The idea to find all links in a drafts and process them is quite nice, but it falls short of your already md-style links.

I see two ways here - there are surely more than that:

rewrite your parser in a line based way and insert a simple check if you find the braces in the line. If true … add the line without modification (You might do a regex with broad parameters or just look for “](” as a shortcut
Rewrite your regex to allow the as an optional part in your match. Work with something in the style of /(\]\(|)/g - but it will surely be more complex for you. And check for a non empty group to skip the replacement.

Does this help? Do you need more than that two drafted ides?

sylumer · September 5, 2020, 1:35pm

I’ve put a new version of the ThoughtAsylum Action Group up on the directory just now. It includes an action called TAD-MD-Link Unlinked, in the Markdown section. It is one I’d actually been working on a few weeks back, but I’ve not had much time to work through my list of updates for the library and group lately.

The action is described as follows:

Convert unlinked URLs to Markdown linked URLs. The URL is replaced by a Markdown link using the URL’s page title as the link text. This action will leave HTML source URLs and existing linked URLs unchanged.

The function effectively calls the Draft function TA_mdTitleLinks() from thre TADpoLe library, which is actually calling a string function of the same name against the content of the current draft.

I’ve pulled out the function here, and it is hopefully reasonably well commented.

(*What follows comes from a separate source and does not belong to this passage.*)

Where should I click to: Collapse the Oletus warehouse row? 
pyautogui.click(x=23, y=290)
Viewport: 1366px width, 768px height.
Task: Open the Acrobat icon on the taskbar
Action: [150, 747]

Expand to see the Function Details

// Convert all non-linked URLs as Markdown links using the page name as the title.
String.prototype.TA_mdTitleLinks = function()
{
	//Initialise
	let objHTTP = HTTP.create();
	let strContent = this;
	let strURLPattern = new RegExp(".{0,2}(?:(?:https?)://)(?:(?:[a-z\\u00a1-\\uffff0-9]-*)*[a-z\\u00a1-\\uffff0-9]+)(?:\\.(?:[a-z\\u00a1-\\uffff0-9]-*)*[a-z\\u00a1-\\uffff0-9]+)*(?:\\.(?:[a-z\\u00a1-\\uffff]{2,}))(?::\\d{2,5})?(?:[/?#]\\S*)?", "ig")
	
	//Find URL matches
	let astrMatches = strContent.match(strURLPattern);

	//Remove duplicates so we only have to retrieve page titles once
	astrMatches = [...new Set(astrMatches)];

	//For each match analyse it and replace it with a full Markdown link if necessary
	//Ignore existing Markdown links and HTML URL sources (e.g. HTML links and images also valid in Markdown)
	//Continue to cater for URLs in parentheses
	astrMatches.forEach(function(strMatch)
	{
		//Get the first two characters and the URL
		let strStart = strMatch.substring(0,2);
		let strURL = strMatch.substring(2);

		//If the URL happens to be right at the start of the string, we'll be stripping off the start of the URL.
		//So we'll add some extra validation here to check the URL and add the two characters back if necessary.
		if(!objHTTP.TA_isValidURL(strURL))
		{
			strStart = "";
			strURL = strMatch;
		}

		//Existing Markdown and HTML links should be ignored
		if(strStart == "](") console.log("IGNORE: Matched an existing Markdown link | " + strMatch);
		else if (strStart == '="') console.log("IGNORE: Matched an HTML link | " + strMatch);
		//Other links are fair game, replace the content
		else strContent = strContent.replaceAll(strMatch, strStart + objHTTP.TA_mdTitleLinkFromURL(strURL));
	});
	
	//Return the modified string
	return strContent;
}

I’d also been looking for negative lookbehind support in regular expressions, but the JavaScript core used by Apple doesn’t support it quite yet, so I adopted a more manual approach and concocted a regular expression that grabs the previous two characters (something I note you also brought up in another thread that I guess is related to this).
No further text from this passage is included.